# [WHAT YOU WILL DO]
Transcribe the listing word for word, from the line containing "Where should I" through the end, including both ends. Leave the pictures out of your copy.

Saved entries

▼

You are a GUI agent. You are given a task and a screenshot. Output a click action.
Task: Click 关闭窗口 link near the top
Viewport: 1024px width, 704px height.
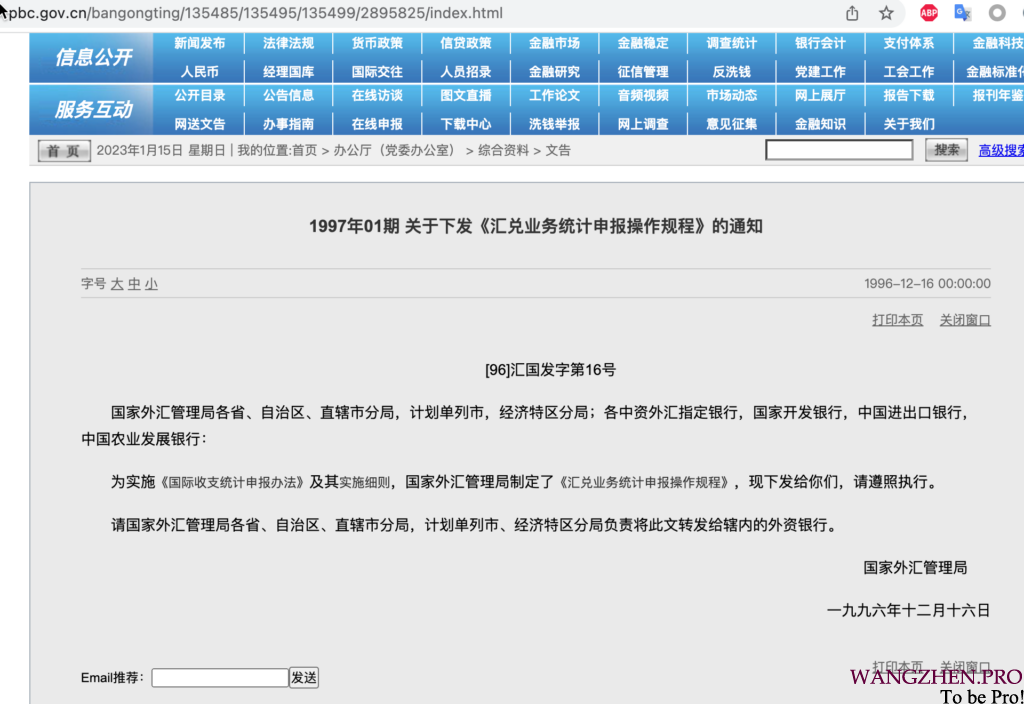coord(964,320)
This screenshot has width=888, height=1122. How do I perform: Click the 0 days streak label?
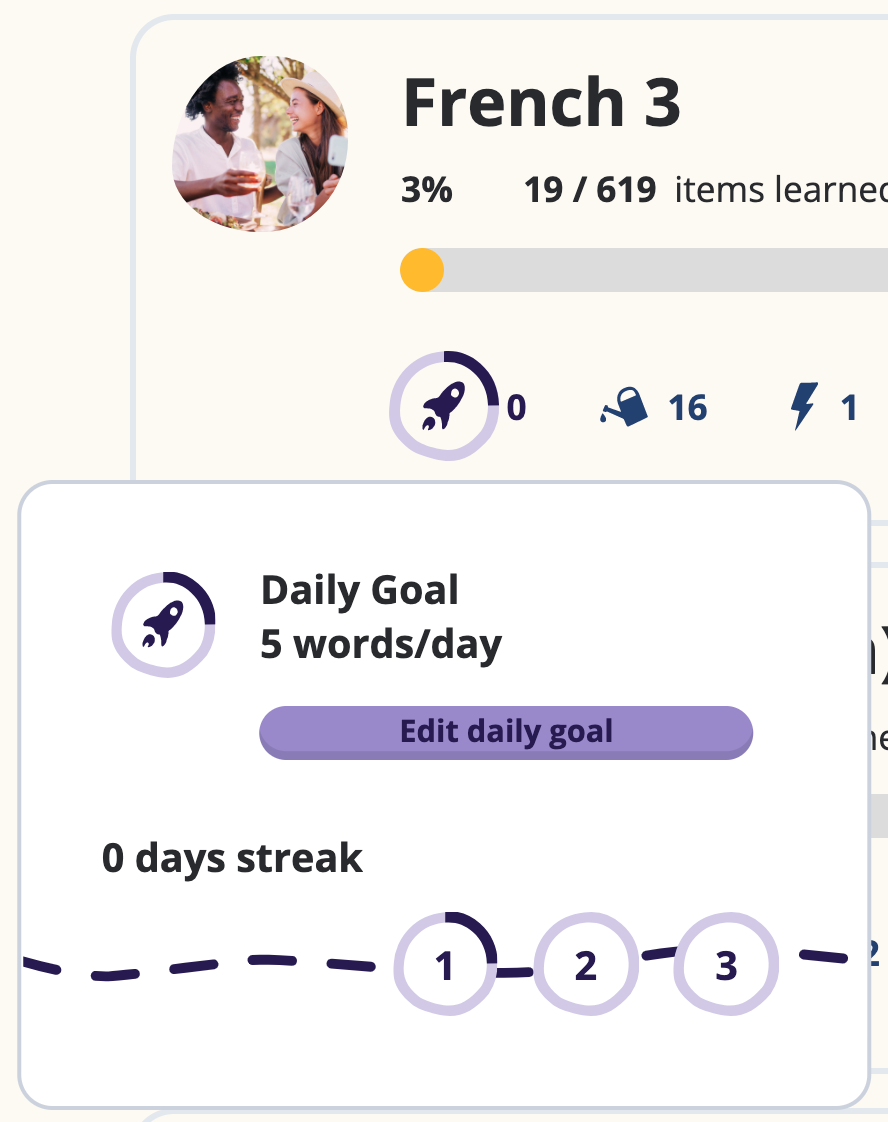coord(232,858)
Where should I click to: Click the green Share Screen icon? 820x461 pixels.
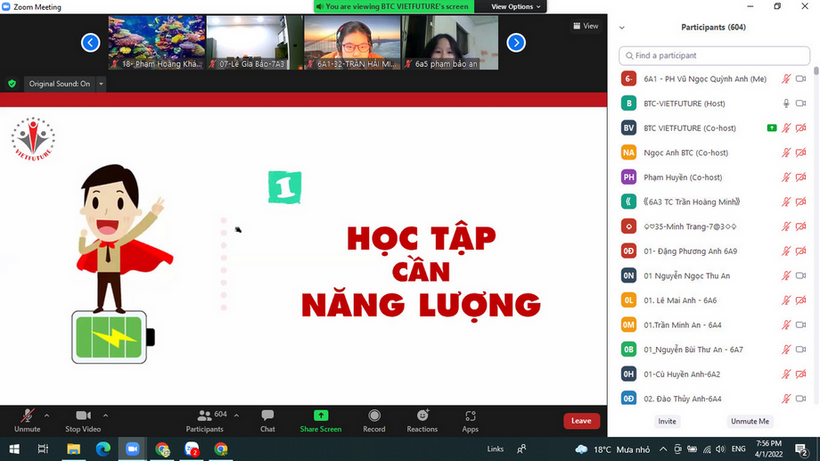pyautogui.click(x=320, y=416)
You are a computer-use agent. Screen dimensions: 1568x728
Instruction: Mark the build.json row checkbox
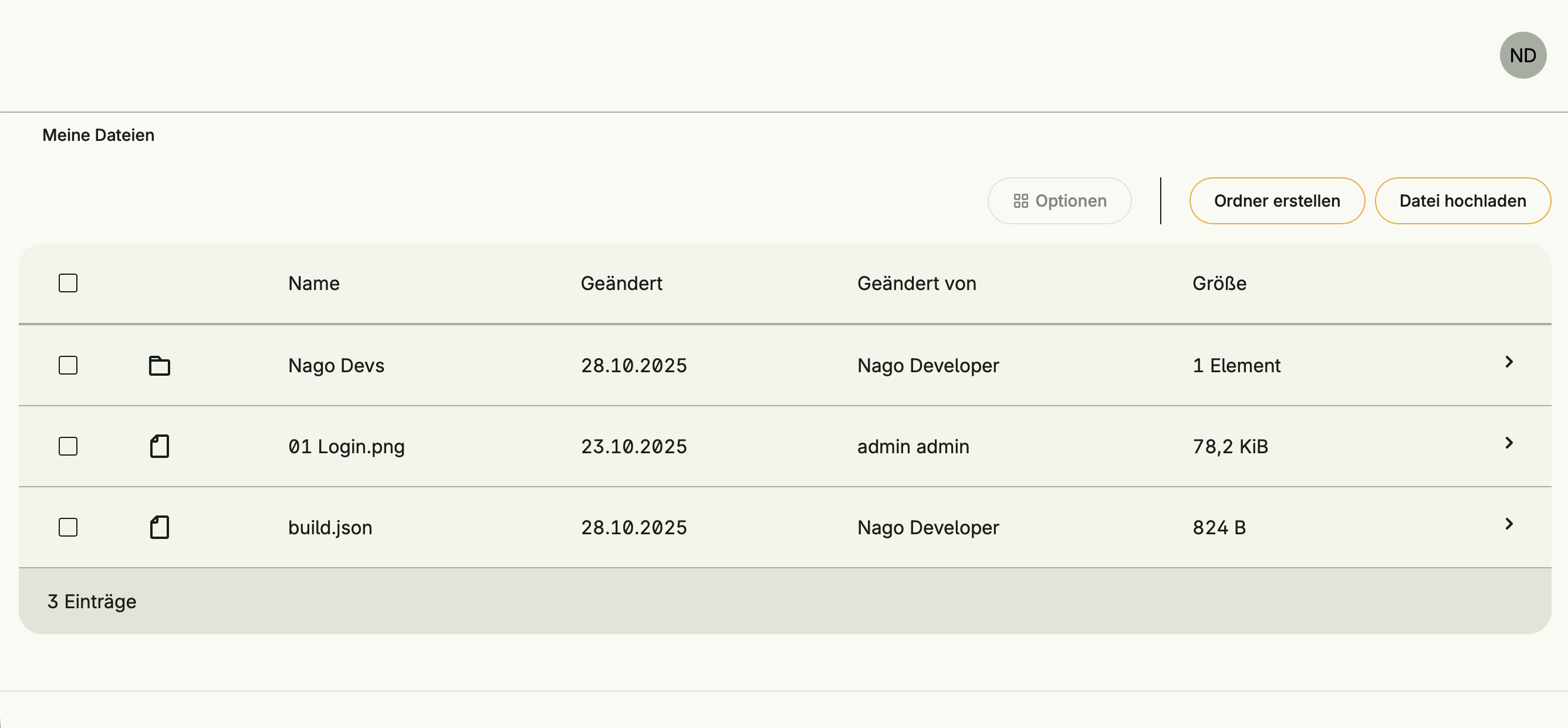68,528
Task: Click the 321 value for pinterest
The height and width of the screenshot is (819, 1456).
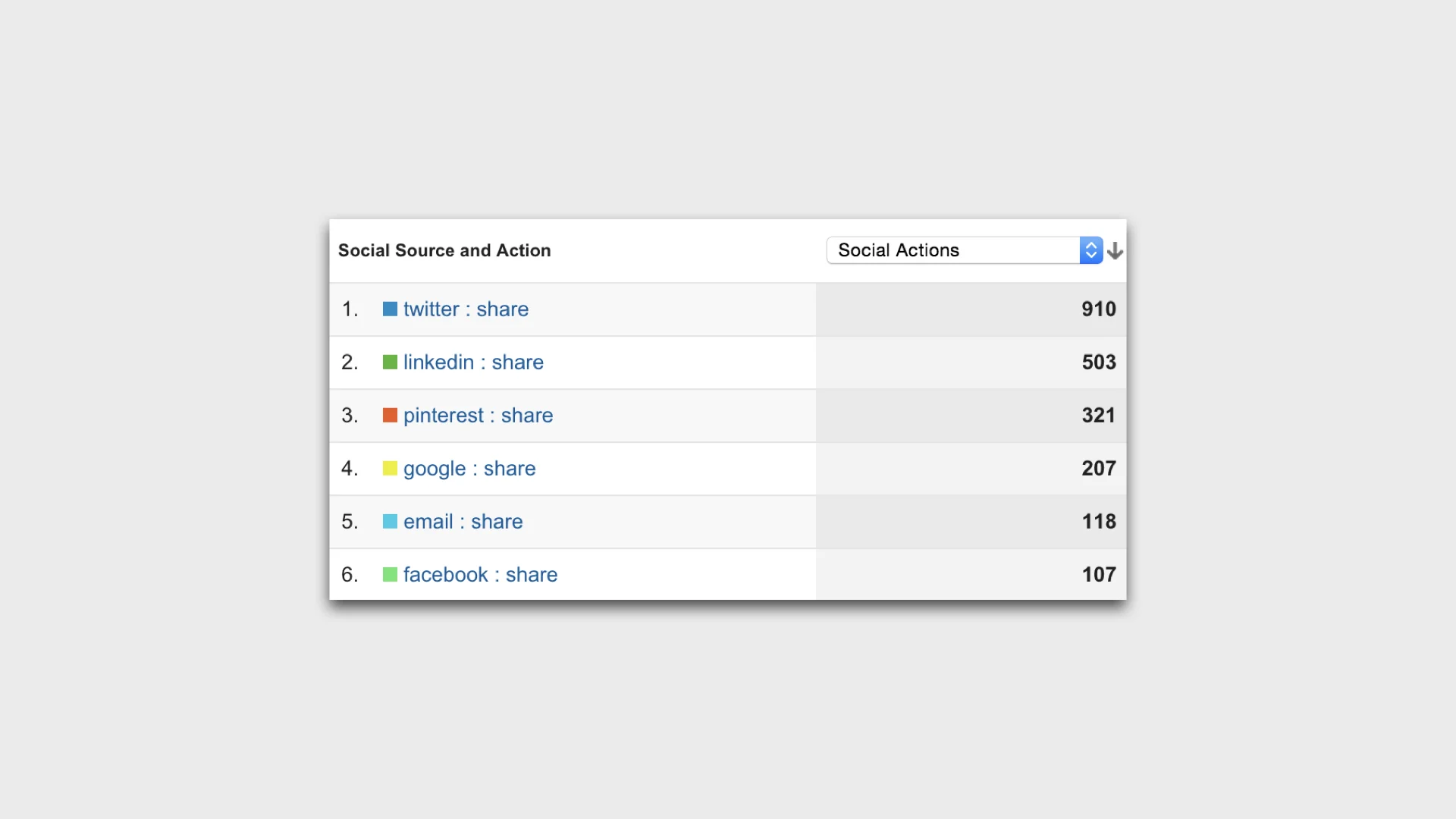Action: (1098, 416)
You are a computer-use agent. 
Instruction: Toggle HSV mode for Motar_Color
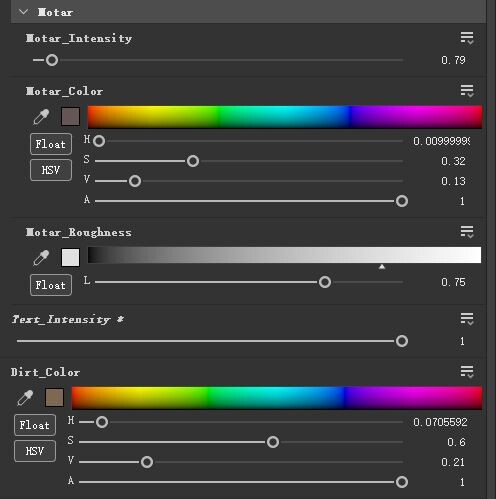click(x=51, y=170)
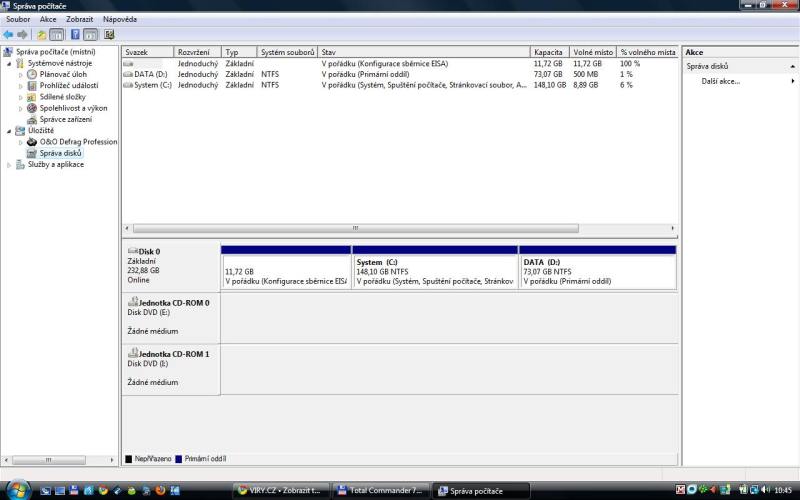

▲

# [REPLY TO THE EXERCISE]
Where should I click to: Click the green Share Screen icon? 820x461 pixels.
pyautogui.click(x=320, y=416)
You are a computer-use agent. Screen dimensions: 1568x728
Instruction: Mark the build.json row checkbox
68,528
Task: Click the 321 value for pinterest
The height and width of the screenshot is (819, 1456).
Action: (1098, 416)
You are a computer-use agent. 
Instruction: Toggle HSV mode for Motar_Color
click(x=51, y=170)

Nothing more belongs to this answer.